For the Chinese, this is an enormous setback, if not quite a humiliation. You can accuse Mr Spielberg of arrogance in effectively elevating his own influence to the level of that of the Chinese government. But such an assumption is not completely delusional. As the subsequent headlines showed, Steven Spielberg's name and standing resonate around the globe. Rightly or wrongly, what he says about politics carries the imprimatur of his reputation as a film-maker of tremendous moral force.

The Beijing government had been hoping – as so many governments with dubious records have hoped before – that it could keep sport and politics in separate compartments. It had done its utmost to prevent its role as host of the Olympics becoming embroiled in politics and, until this week, it had been successful. Or, to put it slightly differently, other governments, sporting bodies and influential individuals had been remarkably supine in allowing Beijing to preserve the distinction.

It is true that the Chinese had thrown out a few concessions to keep its critics at bay. Foreign journalists have been allowed to travel the country without special permission. Detained government critics have sooner or later been released. And earlier interventions by Mr Spielberg prompted China to send a special envoy to Darfur, to send 300 military engineers to the region to help keep the peace, and to contribute medical assistance. This is probably more than China would have done without Mr Spielberg's representations.

At the same time, however, it is disappointing that the director, like so many other international luminaries, appears to limit his differences with China to the issue of Darfur. As he himself notes in his statement, China may be complicit in the atrocities in that region, but it does not bear primary responsibility. There are, however, many other areas much closer to home for which the Chinese government is directly responsible.

Such elementary rights as freedom of speech, assembly and belief are regularly violated in China.

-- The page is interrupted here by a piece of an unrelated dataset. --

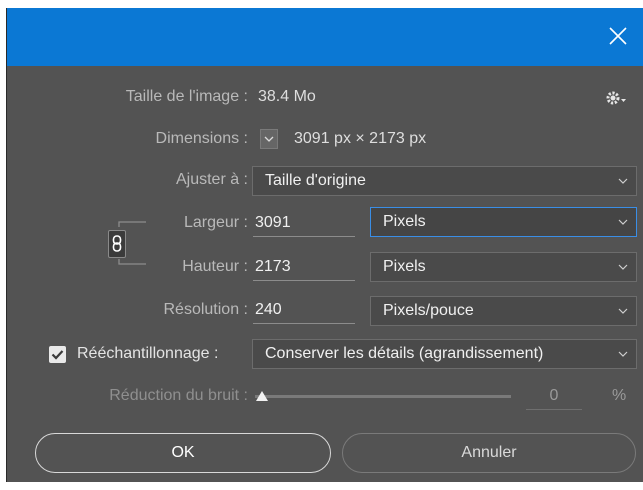 The image size is (643, 490). I want to click on fit-to-label: Ajuster à :, so click(212, 180).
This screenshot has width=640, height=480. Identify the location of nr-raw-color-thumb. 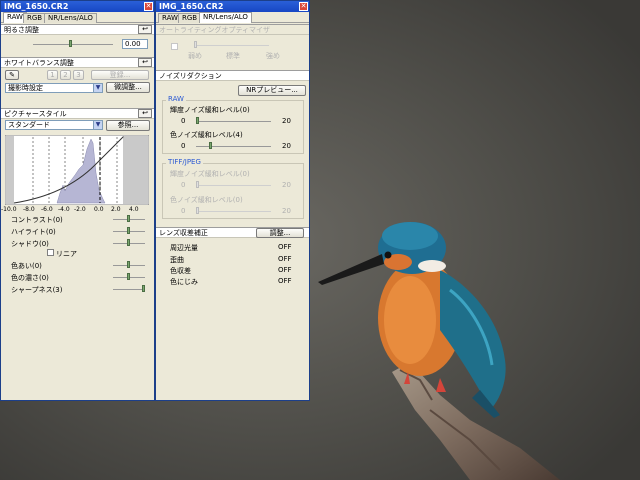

Journalists, academics, religious, trade union and environmental activists are routinely detained, even if – in this Olympic year – they are released when an international outcry threatens. Pity those who have no one to speak for them. China has a prison system no less remote and inhumane than the former Soviet gulag. The internet is censored. The treatment of Tibet is an abiding disgrace. China is not, by a long way, a democratic country.

Darfur is a cause that has rallied the stars and it deserves all the publicity it receives. But if Steven Spielberg's break with Beijing coincidentally opens up a wider debate about rights inside China, he will have done the world a favour. The Olympics offer Beijing an unrivalled showcase for its success; it must expect much closer outside scrutiny in return.